UC-007: Emergency Access (Landlord / Fire Department)¶
Actor: Landlord, Fire Department, or other authorized emergency contact Priority: Must Status: Implemented (protocol + firmware allow-list evaluation)
Summary¶
An emergency keyholder (landlord, fire department) can enter the space at any time, with immediate notification sent to the hackerspace board.
Preconditions¶
- Emergency keyholder is registered with access type EMERGENCY
- Allow-list header has the HAS_EMERGENCY flag set
- Board members have push notifications enabled
Main Flow¶
- Landlord scans emergency NFC card at the terminal
- ESP32 finds entry: EMERGENCY
- Access granted immediately (no time or schedule restrictions)
- Door unlocks, green LED + distinct buzzer pattern (different from normal access)

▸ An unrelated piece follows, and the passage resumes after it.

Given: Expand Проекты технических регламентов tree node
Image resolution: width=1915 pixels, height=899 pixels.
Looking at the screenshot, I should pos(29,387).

- ESP32 immediately connects to the network (breaks normal sync schedule)
- Emergency access event sent to backend:
{"event": "emergency_access", "uid": "...", "timestamp": ...} - Backend pushes alert notification to all board members
- Network disconnects, BLE resumes (WiFi only)
Alternative Flows¶
A1: Network unavailable for notification¶
- At step 5, network connection fails
- Access was already granted at step 3 (offline-first: never block emergency access)
- Emergency event queued in notification queue
- Event sent during next successful sync
A2: Stale allow-list¶
- Allow-list has expired (valid_until passed)
- EMERGENCY entries are still honored even with stale data
- Access granted, notification queued
Error Flows¶
E1: Emergency card not in list¶
- Card UID is not found in the allow-list
- Access denied — even emergency access requires a registered card
- Red LED + denial buzzer
Postconditions¶
- Door unlocks immediately
- Board is notified as soon as possible (immediately if network available, next sync otherwise)
- Full audit trail of emergency access
Access Rule¶
- Access type: EMERGENCY
- Time slots: None (24/7)
- Notifications: NOTIFY_ON_USE (always, by definition)
- Grace period: N/A
Notes¶
- Emergency access is never blocked by time restrictions, expired allow-lists, or stale data. Safety takes priority over security policy.
- The distinct buzzer pattern (compared to normal access) alerts anyone inside that an emergency key was used.
- Board notification is best-effort but not a gate — the door opens regardless.
- Number of emergency keys should be kept to a minimum and reviewed regularly.